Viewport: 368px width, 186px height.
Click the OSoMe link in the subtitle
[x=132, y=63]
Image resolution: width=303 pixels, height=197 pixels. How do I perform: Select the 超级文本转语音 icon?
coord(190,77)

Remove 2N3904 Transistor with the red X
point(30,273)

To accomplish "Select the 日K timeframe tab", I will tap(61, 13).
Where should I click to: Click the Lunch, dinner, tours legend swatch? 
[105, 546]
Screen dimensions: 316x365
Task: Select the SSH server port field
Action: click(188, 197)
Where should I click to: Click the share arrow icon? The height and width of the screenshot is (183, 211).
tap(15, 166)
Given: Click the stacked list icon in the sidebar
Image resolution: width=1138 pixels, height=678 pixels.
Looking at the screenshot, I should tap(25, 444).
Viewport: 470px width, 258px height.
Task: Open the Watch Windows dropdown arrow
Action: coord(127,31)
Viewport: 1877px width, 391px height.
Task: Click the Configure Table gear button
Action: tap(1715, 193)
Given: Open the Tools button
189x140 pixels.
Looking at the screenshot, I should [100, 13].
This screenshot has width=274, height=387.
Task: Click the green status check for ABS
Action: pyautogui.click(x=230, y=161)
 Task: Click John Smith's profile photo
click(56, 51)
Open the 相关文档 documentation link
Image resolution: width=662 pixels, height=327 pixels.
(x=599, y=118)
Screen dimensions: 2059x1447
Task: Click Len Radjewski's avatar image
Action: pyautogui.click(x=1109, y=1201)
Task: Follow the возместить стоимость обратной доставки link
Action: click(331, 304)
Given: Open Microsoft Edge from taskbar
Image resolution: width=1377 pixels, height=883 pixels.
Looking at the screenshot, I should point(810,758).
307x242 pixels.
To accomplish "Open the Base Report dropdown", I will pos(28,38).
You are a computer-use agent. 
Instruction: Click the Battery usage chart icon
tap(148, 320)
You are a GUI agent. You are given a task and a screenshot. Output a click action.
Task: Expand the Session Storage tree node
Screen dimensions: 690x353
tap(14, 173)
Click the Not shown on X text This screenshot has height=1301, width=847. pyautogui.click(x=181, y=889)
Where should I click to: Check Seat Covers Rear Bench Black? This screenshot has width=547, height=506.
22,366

════════════════

Written task:
Rewrite the listing above as a Markdown table with two columns, Row and Line. Number each row and skip blank lines.

Output of the task:
| Row | Line |
|---|---|
| 1 | Viewport: 368px width, 186px height. |
| 2 | Click the OSoMe link in the subtitle |
| 3 | [x=132, y=63] |
| 4 | Image resolution: width=303 pixels, height=197 pixels. How do I perform: Select the 超级文本转语音 icon? |
| 5 | coord(190,77) |
| 6 | Remove 2N3904 Transistor with the red X |
| 7 | point(30,273) |
| 8 | To accomplish "Select the 日K timeframe tab", I will tap(61, 13). |
| 9 | Where should I click to: Click the Lunch, dinner, tours legend swatch?  |
| 10 | [105, 546] |
| 11 | Screen dimensions: 316x365 |
| 12 | Task: Select the SSH server port field |
| 13 | Action: click(188, 197) |
| 14 | Where should I click to: Click the share arrow icon? The height and width of the screenshot is (183, 211). |
| 15 | tap(15, 166) |
| 16 | Given: Click the stacked list icon in the sidebar |
| 17 | Image resolution: width=1138 pixels, height=678 pixels. |
| 18 | Looking at the screenshot, I should tap(25, 444). |
| 19 | Viewport: 470px width, 258px height. |
| 20 | Task: Open the Watch Windows dropdown arrow |
| 21 | Action: coord(127,31) |
| 22 | Viewport: 1877px width, 391px height. |
| 23 | Task: Click the Configure Table gear button |
| 24 | Action: tap(1715, 193) |
| 25 | Given: Open the Tools button |
| 26 | 189x140 pixels. |
| 27 | Looking at the screenshot, I should [100, 13]. |
| 28 | This screenshot has width=274, height=387. |
| 29 | Task: Click the green status check for ABS |
| 30 | Action: pyautogui.click(x=230, y=161) |
| 31 |  Task: Click John Smith's profile photo |
| 32 | click(56, 51) |
| 33 | Open the 相关文档 documentation link |
| 34 | Image resolution: width=662 pixels, height=327 pixels. |
| 35 | (x=599, y=118) |
| 36 | Screen dimensions: 2059x1447 |
| 37 | Task: Click Len Radjewski's avatar image |
| 38 | Action: pyautogui.click(x=1109, y=1201) |
| 39 | Task: Follow the возместить стоимость обратной доставки link |
| 40 | Action: click(331, 304) |
| 41 | Given: Open Microsoft Edge from taskbar |
| 42 | Image resolution: width=1377 pixels, height=883 pixels. |
| 43 | Looking at the screenshot, I should point(810,758). |
| 44 | 307x242 pixels. |
| 45 | To accomplish "Open the Base Report dropdown", I will pos(28,38). |
| 46 | You are a computer-use agent.  |
| 47 | Instruction: Click the Battery usage chart icon |
| 48 | tap(148, 320) |
| 49 | You are a GUI agent. You are given a task and a screenshot. Output a click action. |
| 50 | Task: Expand the Session Storage tree node |
| 51 | Screen dimensions: 690x353 |
| 52 | tap(14, 173) |
| 53 | Click the Not shown on X text This screenshot has height=1301, width=847. pyautogui.click(x=181, y=889) |
| 54 | Where should I click to: Check Seat Covers Rear Bench Black? This screenshot has width=547, height=506. |
| 55 | 22,366 |